The Angels will focus on doing something about that tonight, placing extra emphasis on patching together their patented small-ball techniques to produce a run or two against Kershaw.
“I think early runs, when you have a pitching matchup like this, serve a greater purpose,” Angels manager Mike Scioscia said Saturday. “It’s probably more important. These two guys are tough.”
In a combined 16 innings last time around, Kershaw and Weaver struck out 15 batters, walked just one and allowed 13 hits and three runs. Weaver didn’t get a decision; Kershaw got the win after going the full nine innings when his offense rallied against Angels closer Jordan Walden for two runs in the bottom of the ninth.
Both pitchers, who are considered likely All-Star Game participants, have also been particularly effective at the start of their outings. In his first 15 pitches of each of his starts, Kershaw has given up only 11 hits in 97 at-bats, a .113 average. Weaver has been quite as good, allowing 14 hits in 94 at-bats for a .149 average.
Last Sunday’s Kershaw-Weaver battle at Dodger Stadium was a 3-2 final. The teams have averaged seven total runs in their four matchups this season, meaning another low-scoring affair is likely.
Said Scioscia: “Yeah, if the groupings are right and the opportunities are there, I think both teams are gonna look to try to get an early run.”

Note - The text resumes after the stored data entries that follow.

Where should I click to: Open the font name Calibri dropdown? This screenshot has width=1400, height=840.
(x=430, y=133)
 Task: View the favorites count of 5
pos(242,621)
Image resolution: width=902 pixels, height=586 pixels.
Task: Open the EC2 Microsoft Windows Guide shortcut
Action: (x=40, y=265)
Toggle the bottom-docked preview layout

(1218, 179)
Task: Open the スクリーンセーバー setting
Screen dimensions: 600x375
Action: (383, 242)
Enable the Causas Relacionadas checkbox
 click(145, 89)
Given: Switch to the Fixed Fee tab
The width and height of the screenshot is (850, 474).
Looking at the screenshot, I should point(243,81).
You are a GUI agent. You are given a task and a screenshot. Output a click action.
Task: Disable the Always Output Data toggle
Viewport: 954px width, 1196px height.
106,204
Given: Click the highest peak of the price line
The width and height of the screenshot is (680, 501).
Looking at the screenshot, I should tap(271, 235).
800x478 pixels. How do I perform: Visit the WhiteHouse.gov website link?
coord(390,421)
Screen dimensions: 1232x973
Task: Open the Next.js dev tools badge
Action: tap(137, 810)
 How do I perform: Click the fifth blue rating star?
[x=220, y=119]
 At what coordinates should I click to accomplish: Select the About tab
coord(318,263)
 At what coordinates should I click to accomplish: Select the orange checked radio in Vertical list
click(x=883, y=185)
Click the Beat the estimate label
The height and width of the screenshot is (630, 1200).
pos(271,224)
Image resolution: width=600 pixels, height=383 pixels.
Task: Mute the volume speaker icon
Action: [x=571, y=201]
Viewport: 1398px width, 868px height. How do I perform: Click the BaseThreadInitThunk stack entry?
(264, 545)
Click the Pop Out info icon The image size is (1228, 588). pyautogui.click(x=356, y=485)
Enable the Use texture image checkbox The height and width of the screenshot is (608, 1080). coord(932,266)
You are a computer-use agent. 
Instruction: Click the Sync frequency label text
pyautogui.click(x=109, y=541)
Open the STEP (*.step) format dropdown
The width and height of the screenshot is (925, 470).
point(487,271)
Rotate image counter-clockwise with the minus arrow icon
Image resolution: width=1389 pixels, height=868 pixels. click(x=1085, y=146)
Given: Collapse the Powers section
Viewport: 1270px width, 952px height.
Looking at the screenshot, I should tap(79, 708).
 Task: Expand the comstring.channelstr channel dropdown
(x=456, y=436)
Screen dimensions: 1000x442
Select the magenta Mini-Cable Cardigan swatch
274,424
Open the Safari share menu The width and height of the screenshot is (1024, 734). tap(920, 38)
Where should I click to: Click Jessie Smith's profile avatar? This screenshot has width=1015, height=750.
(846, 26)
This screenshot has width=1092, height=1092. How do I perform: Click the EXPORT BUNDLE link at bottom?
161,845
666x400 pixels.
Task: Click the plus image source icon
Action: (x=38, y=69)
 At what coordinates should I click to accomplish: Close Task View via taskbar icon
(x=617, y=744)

* Former Angels outfielder Garret Anderson will throw out the first pitch before Saturday’s game.
Anderson, a three-time All-Star, spent 15 seasons with the Angels from 1994 to 2008 as a vaunted middle-of-the-order bat. He also logged 155 at-bats with the Dodgers last season before officially retiring from baseball in March in a statement released by the Angels.
“He was blessed with a great swing, strong hands, great hand-eye coordination, and the ability to really slow the game down in the batter’s box,” Scioscia said of Anderson, who he coached for nine years. “I think that’s what made him as productive as any hitter there was during his era.”
Scioscia said he felt Anderson should be considered for the Hall of Fame when he becomes eligible in 2015.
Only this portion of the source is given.